左派勢力が会合、2022年の大統領選に向けた協力の可能性探る

左派勢力が17日にパリ市内で会合を開き、2022年の大統領選に向けた対応を協議した。環境政党EELVのジャド欧州議員の呼びかけに応えて、すべての勢力の代表が出席した。
大統領選挙では、前回と同様、マクロン大統領と極右RNのマリーヌ・ルペン党首の一騎打ちとなる公算が強まっている。ジャド欧州議員ら左派の諸派は、こうした形で傍流に追いやられることと、決選投票でルペン党首が勝利する可能性も否定できないことに懸念を強めており、左派陣営が団結する可能性を会合の機会に探った。
会議には、EELVの代表らのほかに、社会党のフォール第一書記や、出馬に意欲を見せるイダルゴ・パリ市長、前回の大統領選で社会党候補として出馬し、今は社会党を離れているアモン氏など、大統領選挙への出馬を目指す政治家を含めて、多くの人が集まった。左翼政党「不服従のフランス(LFI)」からは、出馬意思を表明済みのメランション下院議員は参加しなかったものの、有力者のコクレル下院議員が出席した。
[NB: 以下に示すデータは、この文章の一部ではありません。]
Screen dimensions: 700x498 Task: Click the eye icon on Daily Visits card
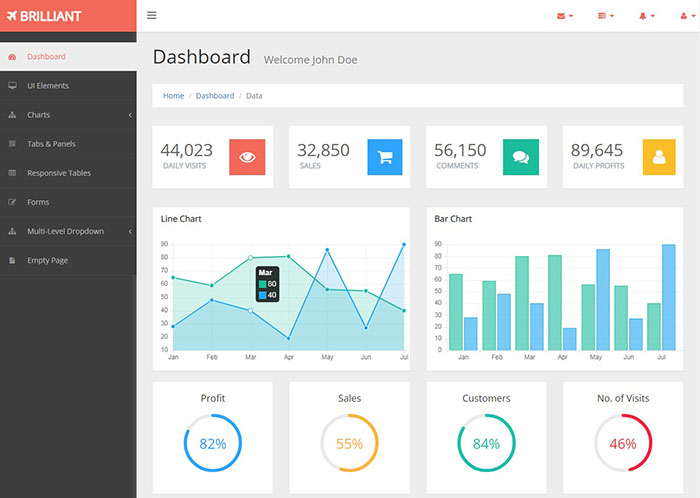tap(247, 157)
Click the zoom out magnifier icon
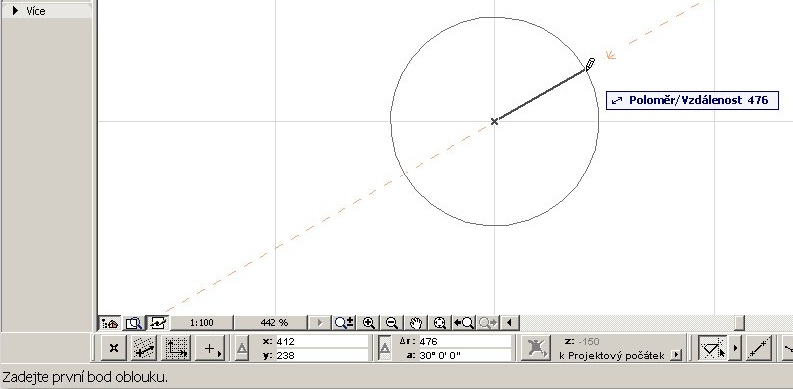The image size is (793, 389). (x=392, y=323)
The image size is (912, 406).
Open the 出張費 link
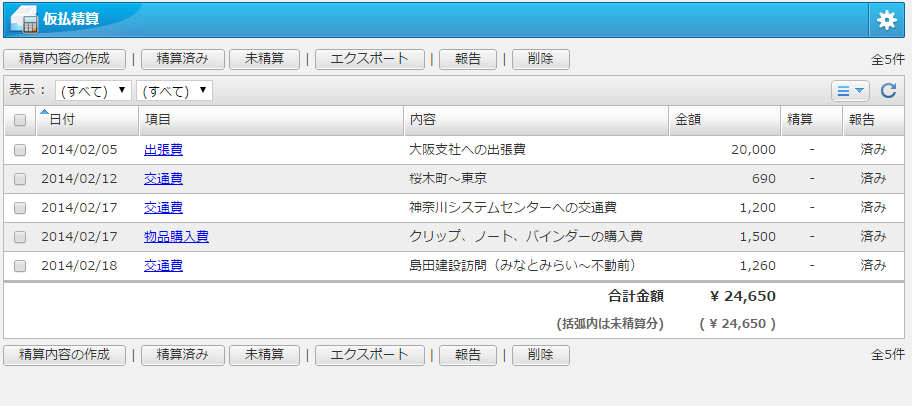point(163,150)
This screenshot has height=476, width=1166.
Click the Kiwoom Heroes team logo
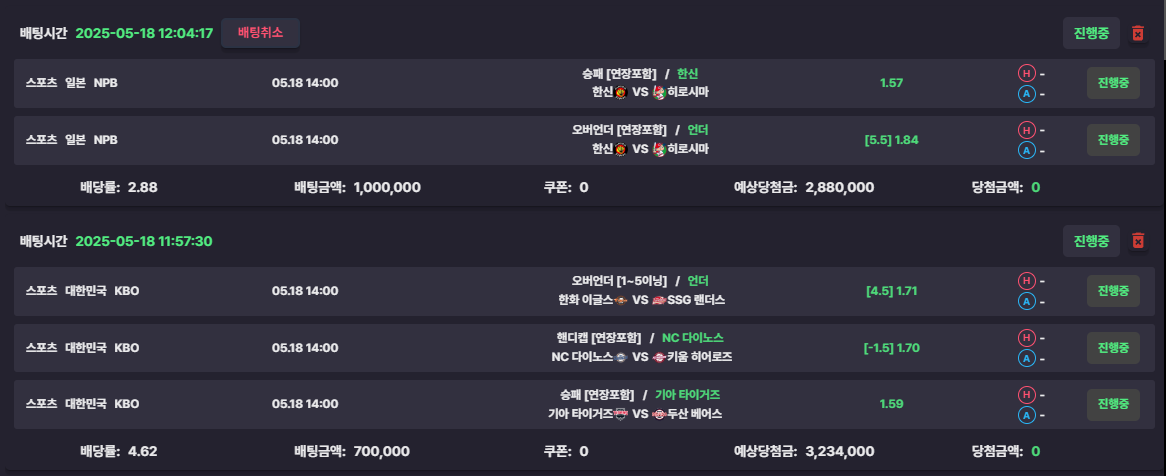click(x=660, y=357)
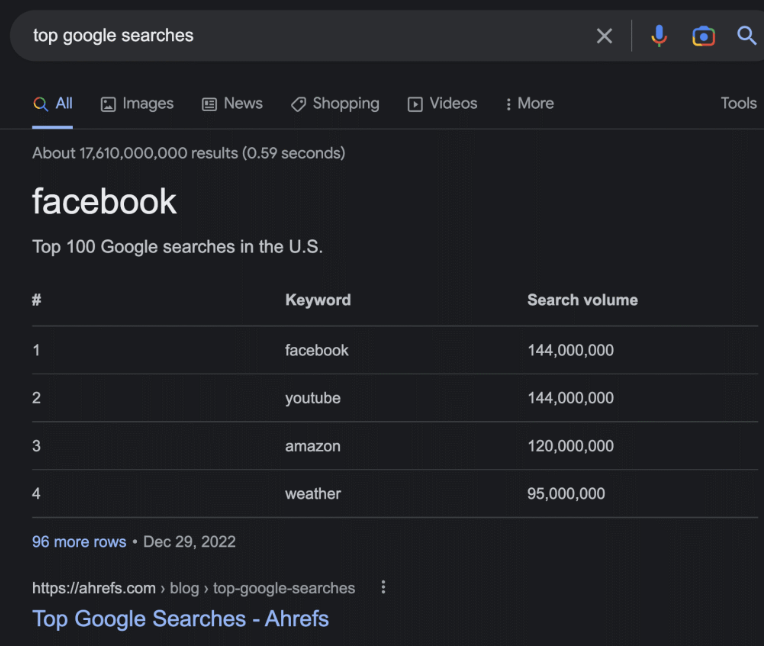This screenshot has height=646, width=764.
Task: Clear the search box with X icon
Action: 604,36
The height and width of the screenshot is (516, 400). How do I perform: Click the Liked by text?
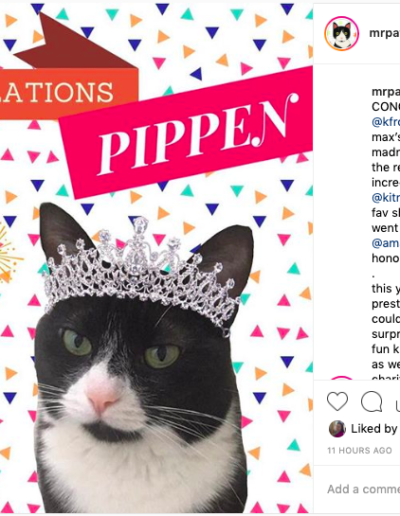(374, 429)
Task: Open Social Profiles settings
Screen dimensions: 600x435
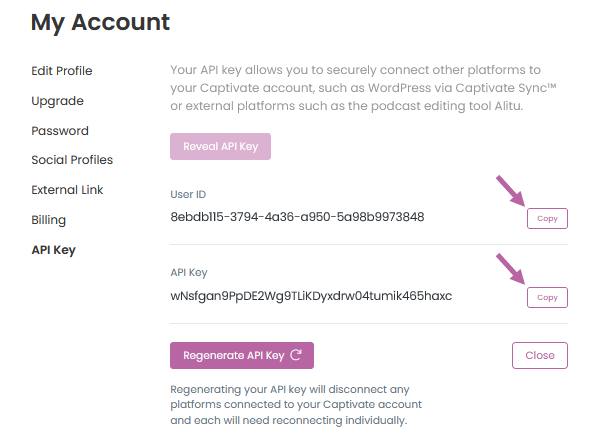Action: 72,160
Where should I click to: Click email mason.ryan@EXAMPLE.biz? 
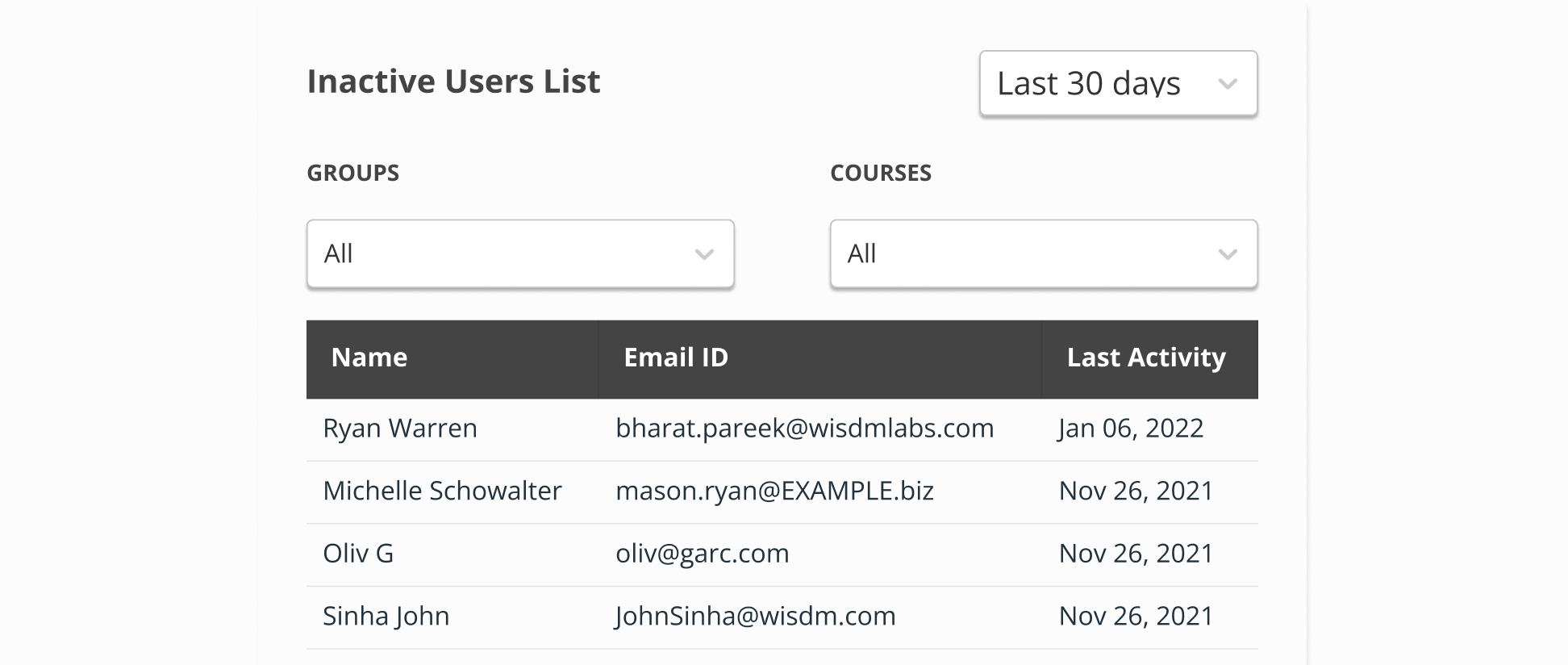[774, 491]
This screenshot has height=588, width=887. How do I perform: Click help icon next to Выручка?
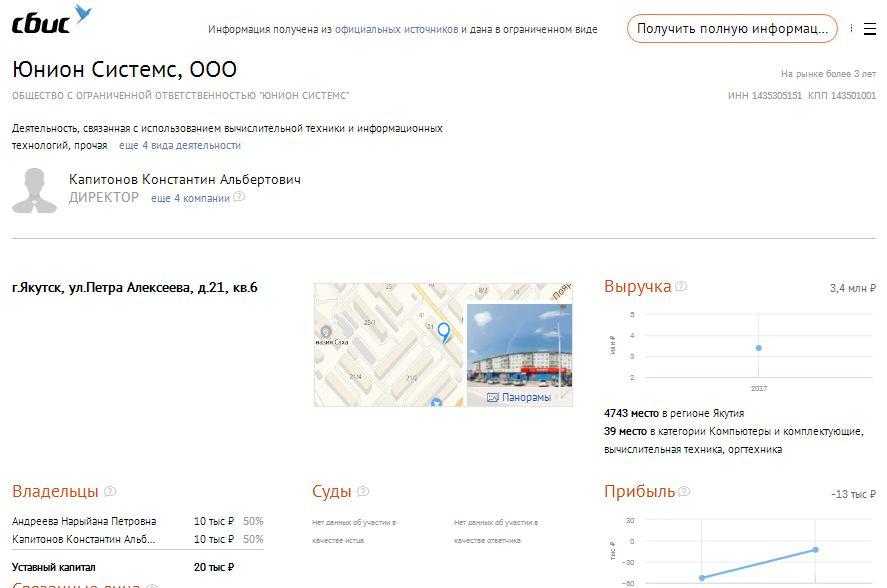point(681,287)
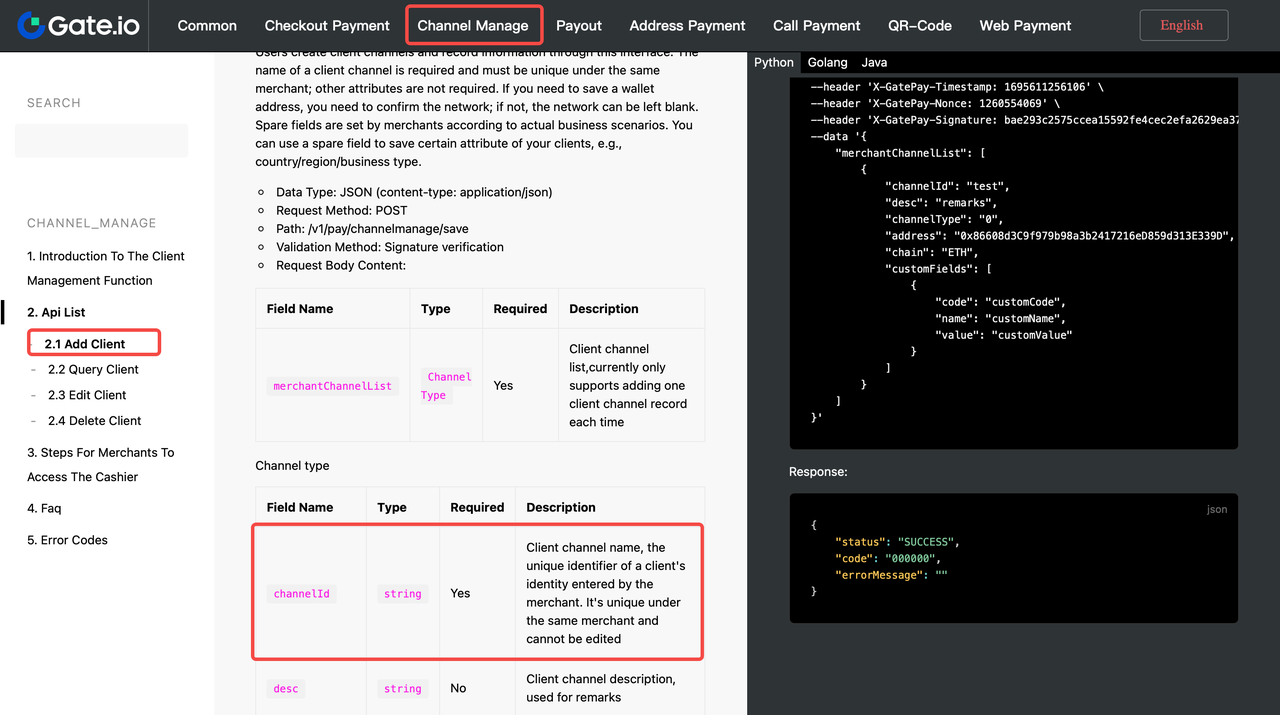Go to Checkout Payment section

click(x=327, y=26)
会議の際に、参加者らは、左派陣営内の不毛な足の引っ張り合いは避けて、マクロン大統領と現政権に対して団結して抵抗する方針を確認。候補者をどうするかを協議する前に、政策のすり合わせを図るのが先だとの判断に立ち、5月末に再度、全体会合を開くことを取り決めた。今後に、特にEELVと社会党の間で折衝が本格化するものと予想される。